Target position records

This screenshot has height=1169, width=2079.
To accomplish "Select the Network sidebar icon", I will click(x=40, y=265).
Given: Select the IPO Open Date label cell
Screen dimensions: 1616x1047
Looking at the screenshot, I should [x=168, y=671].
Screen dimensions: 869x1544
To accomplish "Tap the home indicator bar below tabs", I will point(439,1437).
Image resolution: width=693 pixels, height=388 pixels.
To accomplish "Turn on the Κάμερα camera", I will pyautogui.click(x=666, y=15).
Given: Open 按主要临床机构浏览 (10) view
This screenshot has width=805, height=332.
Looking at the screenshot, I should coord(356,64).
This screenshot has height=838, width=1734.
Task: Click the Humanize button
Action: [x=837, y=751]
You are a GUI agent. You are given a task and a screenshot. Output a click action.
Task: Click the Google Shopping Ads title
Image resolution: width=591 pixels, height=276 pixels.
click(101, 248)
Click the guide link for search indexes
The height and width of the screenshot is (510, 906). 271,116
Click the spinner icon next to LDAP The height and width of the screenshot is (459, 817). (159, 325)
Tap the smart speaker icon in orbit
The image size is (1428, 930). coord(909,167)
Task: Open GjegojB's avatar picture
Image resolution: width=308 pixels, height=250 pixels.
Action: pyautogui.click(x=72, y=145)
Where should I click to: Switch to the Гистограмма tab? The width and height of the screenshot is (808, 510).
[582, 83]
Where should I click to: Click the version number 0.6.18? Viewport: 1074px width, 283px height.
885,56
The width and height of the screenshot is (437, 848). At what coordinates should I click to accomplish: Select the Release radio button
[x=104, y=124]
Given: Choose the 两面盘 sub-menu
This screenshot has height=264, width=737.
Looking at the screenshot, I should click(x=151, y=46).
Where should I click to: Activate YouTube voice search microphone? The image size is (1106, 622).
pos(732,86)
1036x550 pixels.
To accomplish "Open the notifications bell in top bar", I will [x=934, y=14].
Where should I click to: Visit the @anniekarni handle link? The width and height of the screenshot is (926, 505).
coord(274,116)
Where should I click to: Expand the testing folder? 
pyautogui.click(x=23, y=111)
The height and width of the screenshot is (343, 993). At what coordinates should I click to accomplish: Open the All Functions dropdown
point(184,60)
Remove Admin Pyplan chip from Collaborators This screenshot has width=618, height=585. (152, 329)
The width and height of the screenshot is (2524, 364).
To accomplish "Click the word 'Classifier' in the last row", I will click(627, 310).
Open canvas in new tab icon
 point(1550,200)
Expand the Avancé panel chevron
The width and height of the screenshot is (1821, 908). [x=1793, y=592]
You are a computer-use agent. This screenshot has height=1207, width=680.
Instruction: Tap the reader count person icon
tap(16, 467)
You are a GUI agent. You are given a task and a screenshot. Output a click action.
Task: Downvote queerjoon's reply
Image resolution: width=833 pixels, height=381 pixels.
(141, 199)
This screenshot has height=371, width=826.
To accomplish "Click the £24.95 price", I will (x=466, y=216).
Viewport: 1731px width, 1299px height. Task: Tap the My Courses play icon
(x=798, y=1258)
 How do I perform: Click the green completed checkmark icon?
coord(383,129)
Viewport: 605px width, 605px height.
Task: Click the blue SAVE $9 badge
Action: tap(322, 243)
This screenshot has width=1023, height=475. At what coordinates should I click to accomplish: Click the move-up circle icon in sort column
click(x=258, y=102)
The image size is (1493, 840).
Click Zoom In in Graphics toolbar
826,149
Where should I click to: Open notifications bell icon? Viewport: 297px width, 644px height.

Request:
Rewrite these items as a numbered list, leaving out any blank lines.

Final result:
1. This screenshot has height=1169, width=2079.
2. To accomplish "Select the Network sidebar icon", I will click(x=40, y=265).
3. Given: Select the IPO Open Date label cell
4. Screen dimensions: 1616x1047
5. Looking at the screenshot, I should [x=168, y=671].
6. Screen dimensions: 869x1544
7. To accomplish "Tap the home indicator bar below tabs", I will point(439,1437).
8. Image resolution: width=693 pixels, height=388 pixels.
9. To accomplish "Turn on the Κάμερα camera", I will pyautogui.click(x=666, y=15).
10. Given: Open 按主要临床机构浏览 (10) view
11. This screenshot has width=805, height=332.
12. Looking at the screenshot, I should coord(356,64).
13. This screenshot has height=838, width=1734.
14. Task: Click the Humanize button
15. Action: [x=837, y=751]
16. You are a GUI agent. You are given a task and a screenshot. Output a click action.
17. Task: Click the Google Shopping Ads title
18. Image resolution: width=591 pixels, height=276 pixels.
19. click(101, 248)
20. Click the guide link for search indexes
21. The height and width of the screenshot is (510, 906). 271,116
22. Click the spinner icon next to LDAP The height and width of the screenshot is (459, 817). (159, 325)
23. Tap the smart speaker icon in orbit
24. The image size is (1428, 930). coord(909,167)
25. Task: Open GjegojB's avatar picture
26. Image resolution: width=308 pixels, height=250 pixels.
27. Action: pyautogui.click(x=72, y=145)
28. Where should I click to: Switch to the Гистограмма tab? The width and height of the screenshot is (808, 510).
29. [582, 83]
30. Where should I click to: Click the version number 0.6.18? Viewport: 1074px width, 283px height.
31. 885,56
32. The width and height of the screenshot is (437, 848). At what coordinates should I click to accomplish: Select the Release radio button
33. [x=104, y=124]
34. Given: Choose the 两面盘 sub-menu
35. This screenshot has height=264, width=737.
36. Looking at the screenshot, I should click(x=151, y=46).
37. Where should I click to: Activate YouTube voice search microphone? The image size is (1106, 622).
38. pos(732,86)
39. 1036x550 pixels.
40. To accomplish "Open the notifications bell in top bar", I will [x=934, y=14].
41. Where should I click to: Visit the @anniekarni handle link? The width and height of the screenshot is (926, 505).
42. coord(274,116)
43. Where should I click to: Expand the testing folder? 
44. pyautogui.click(x=23, y=111)
45. The height and width of the screenshot is (343, 993). At what coordinates should I click to accomplish: Open the All Functions dropdown
46. point(184,60)
47. Remove Admin Pyplan chip from Collaborators This screenshot has width=618, height=585. (152, 329)
48. The width and height of the screenshot is (2524, 364).
49. To accomplish "Click the word 'Classifier' in the last row", I will click(627, 310).
50. Open canvas in new tab icon
51.  point(1550,200)
52. Expand the Avancé panel chevron
53. The width and height of the screenshot is (1821, 908). [x=1793, y=592]
54. You are a computer-use agent. This screenshot has height=1207, width=680.
55. Instruction: Tap the reader count person icon
56. tap(16, 467)
57. You are a GUI agent. You are given a task and a screenshot. Output a click action.
58. Task: Downvote queerjoon's reply
59. Image resolution: width=833 pixels, height=381 pixels.
60. (141, 199)
61. This screenshot has height=371, width=826.
62. To accomplish "Click the £24.95 price", I will (x=466, y=216).
63. Viewport: 1731px width, 1299px height. Task: Tap the My Courses play icon
64. (x=798, y=1258)
65.  How do I perform: Click the green completed checkmark icon?
66. coord(383,129)
67. Viewport: 605px width, 605px height.
68. Task: Click the blue SAVE $9 badge
69. Action: tap(322, 243)
70. This screenshot has width=1023, height=475. At what coordinates should I click to accomplish: Click the move-up circle icon in sort column
71. click(x=258, y=102)
72. The image size is (1493, 840).
73. Click Zoom In in Graphics toolbar
74. 826,149
75. Where should I click to: Open notifications bell icon? Viewport: 297px width, 644px height.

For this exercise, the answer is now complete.